**What is required:**
Say whether each statement agrees with the text on Australia's defense ties with Nato, answering yes or no and quoting the words of the text that decide it. 1. Total defense funding is projected to reach roughly 2.3-2.4 percent of GDP over the next decade. 2. Defense recruitment numbers are projected to rise. 3. The text holds that Australia could practically match a 5 percent GDP defense burden.

**Excerpted text:**
The consequence of deeper financial obligations would be a steadily increasing defence budget. Under current national planning, total defence funding is projected to climb from around 2.0 per cent of GDP now to roughly 2.3-2.4 per cent over the next decade. Not only are financial strains increasing, but our defence force is struggling to meet current recruitment thresholds to sustain even our own local bases. In fact, the current projection is that our defence recruitment numbers will continue to decrease, not increase – and even that assumes best-case procurement and staffing. There is no guarantee that we will gain the capabilities we need locally – especially if large chunks are diverted to overseas commitments or burden-sharing in theatres far from our region.

In this context, Canberra should resist external pressure to mirror Nato spending or to align itself with obligations that assume manpower, infrastructure and industrial capacity far beyond our means. The idea that Australia could match a 5 per cent GDP-defence burden is therefore not only impractical – it threatens to hollow out our ability to defend core interests at home.

Moreover, Nato’s deepening institutional collaboration with the European Commission raises fundamental questions about national sovereignty. Over the decades, Nato and the European Union have institutionalised cooperation on crisis management, hybrid threats, military mobility, capability development and a shared strategic outlook across the Euro-Atlantic.

This combination creates what can be described as a ‘trans-Atlantic security tentacle’: a security-industrial network that binds together states under a common strategic umbrella. For European countries with shared geography and history, that might seem logical – but for a distant, Pacific-facing Australia, such entanglement represents a drift away from independent decision-making tailored to our region.

Further muddying global institutions is the rising influence of the International Atomic Energy Agency (IAEA) on military matters. How much of Australia’s military strategy overseas should be governed by non-citizens?

The push to elevate members of some of these bodies into broader ‘global governance’ role risks consolidating influence in international institutions that are already increasingly politicised – with outcomes driven less by objective assessments, and more by alliance and bloc allegiances.

If Australia continues expanding its cooperation with Nato and broader Western security institutions we risk becoming a junior partner in conflicts and obligations we did not choose, under leaders we do not elect, led by institutions whose priorities may not align with ours, politically or morally.

We have an obligation to ourselves, the Constitution, and to future Australians to resist being drawn into globalist security networks. Our defence planning should prioritise national sovereignty, regional security needs, and a self-reliant intelligence and information infrastructure – not under-elected, far-away bureaucracies.

Before we commit more personnel, capability or funds to foreign-led endeavours, we must ask: who really benefits? Is it Australia – or another nebulous alliance with questionable leadership?

It is time Australia thinks seriously about limiting collaboration where possible, with entities that are not ‘Australia First’, lest it risks betraying the taxpayer who the government is lawfully bound to protect, while counterproductively putting the needs of those the Constitution does not protect, ahead of them.

It is for this reason, deepening our co-operation with Nato should be firmly re-evaluated, and a healthy distance should be maintained where possible. If Australia wants a prosperous and secure community well into the future, it is time we start prioritising our own backyard before we seek to defend anyone else’s.

**Stored data:**
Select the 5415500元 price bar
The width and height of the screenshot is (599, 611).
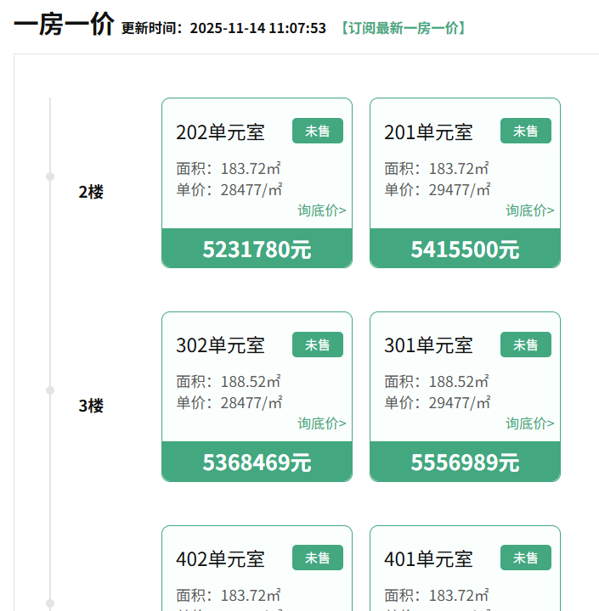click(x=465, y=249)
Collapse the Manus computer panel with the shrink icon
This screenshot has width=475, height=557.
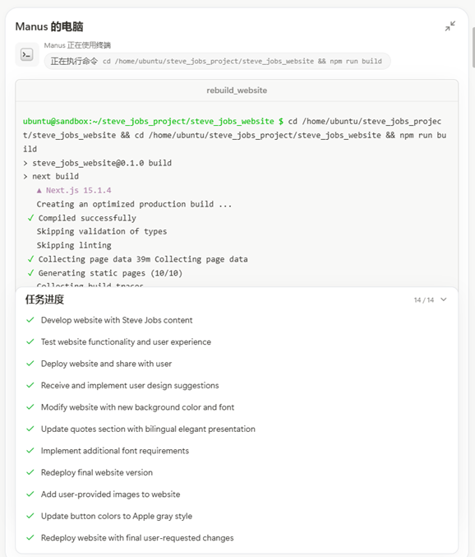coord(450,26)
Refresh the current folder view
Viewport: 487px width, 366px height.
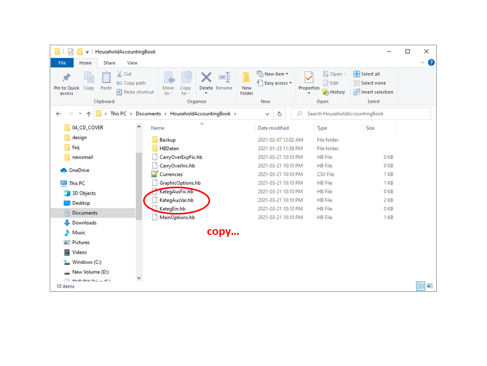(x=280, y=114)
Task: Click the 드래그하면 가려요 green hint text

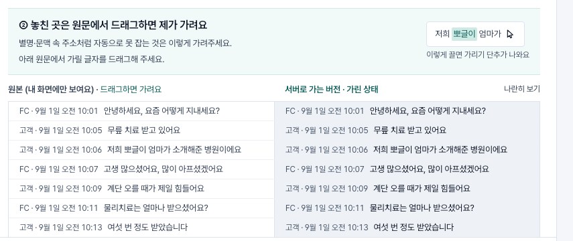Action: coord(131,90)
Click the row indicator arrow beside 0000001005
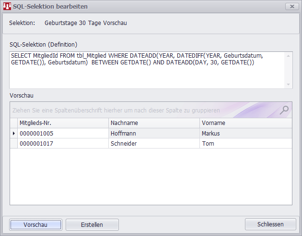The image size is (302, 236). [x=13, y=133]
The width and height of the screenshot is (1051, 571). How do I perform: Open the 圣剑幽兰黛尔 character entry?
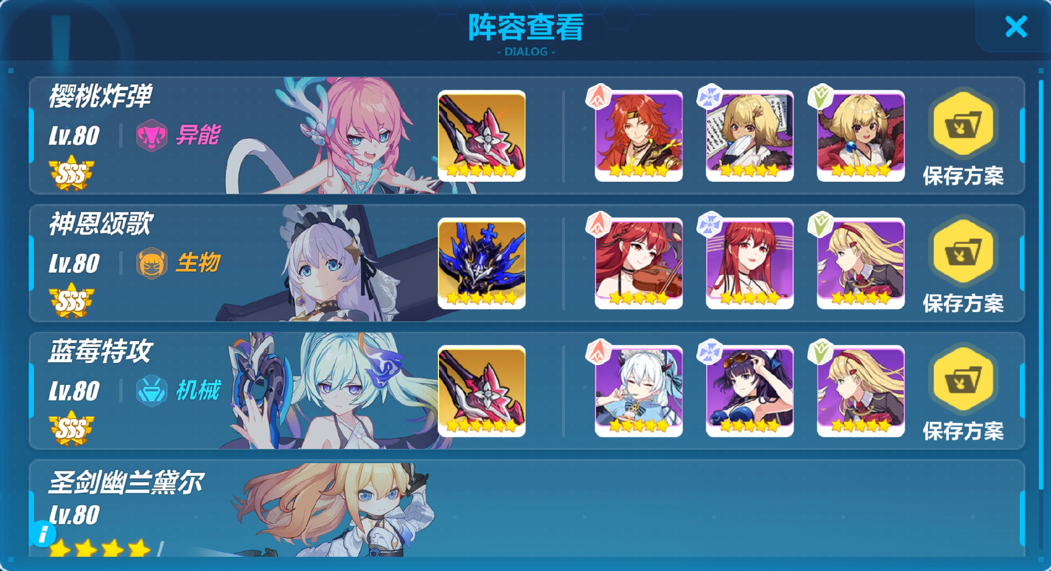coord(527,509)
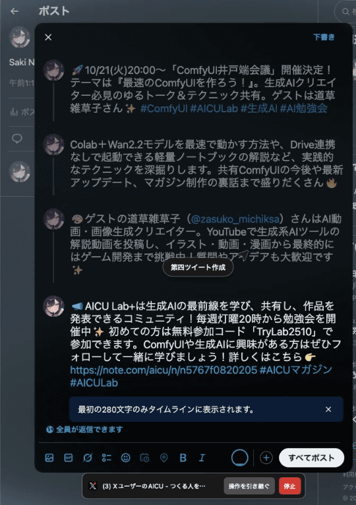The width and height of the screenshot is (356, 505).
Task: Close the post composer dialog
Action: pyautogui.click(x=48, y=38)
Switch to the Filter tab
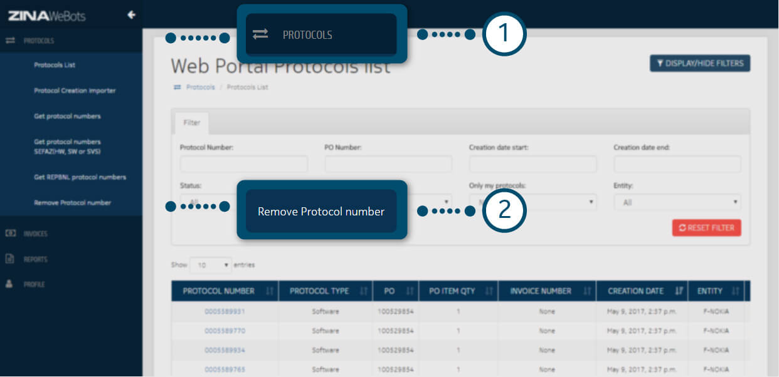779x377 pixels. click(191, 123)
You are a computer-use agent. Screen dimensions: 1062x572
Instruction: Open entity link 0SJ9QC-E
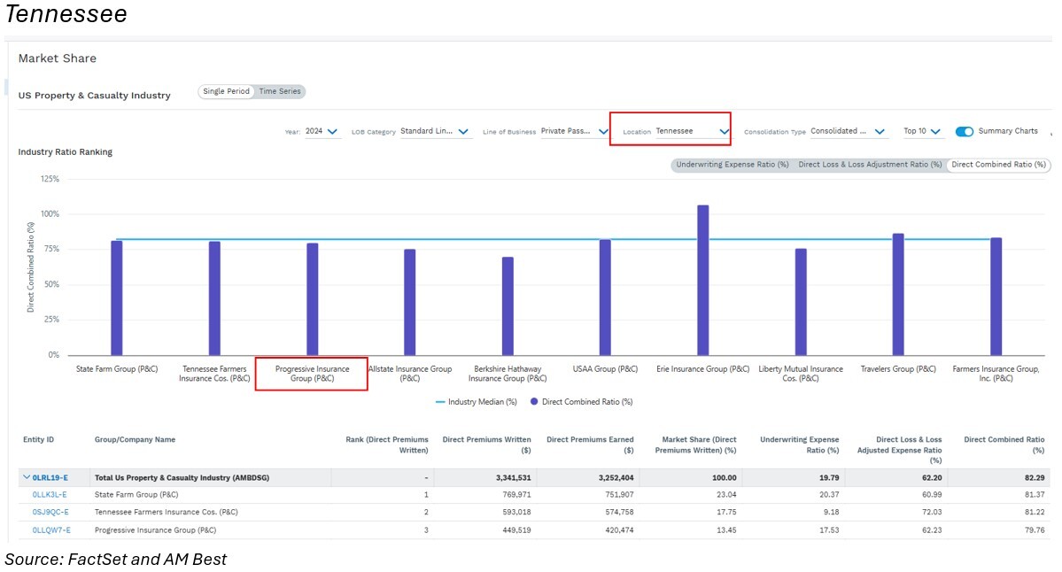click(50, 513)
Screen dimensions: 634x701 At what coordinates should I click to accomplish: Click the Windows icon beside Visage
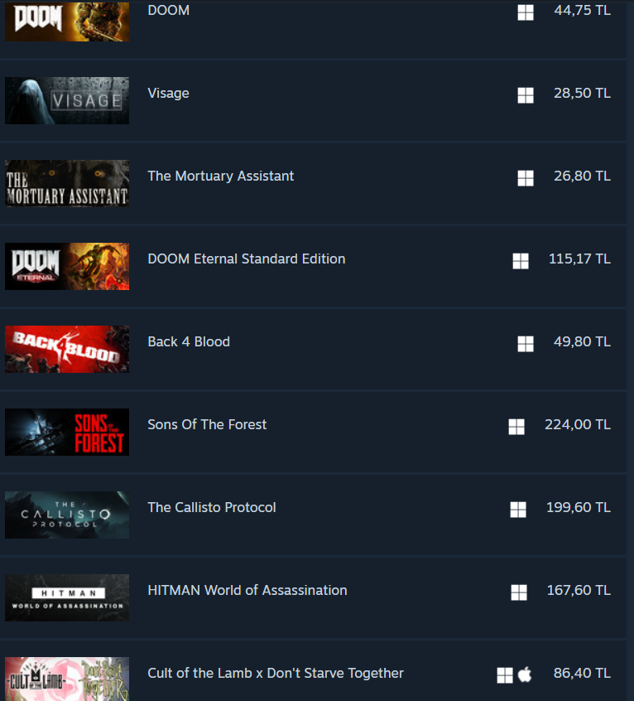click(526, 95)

**Exercise solution:**
1. Yes: "total defence funding is projected to climb from around 2.0 per cent of GDP now to roughly 2.3-2.4 per cent over the next decade"
2. No: "the current projection is that our defence recruitment numbers will continue to decrease, not increase"
3. No: "The idea that Australia could match a 5 per cent GDP-defence burden is therefore not only impractical"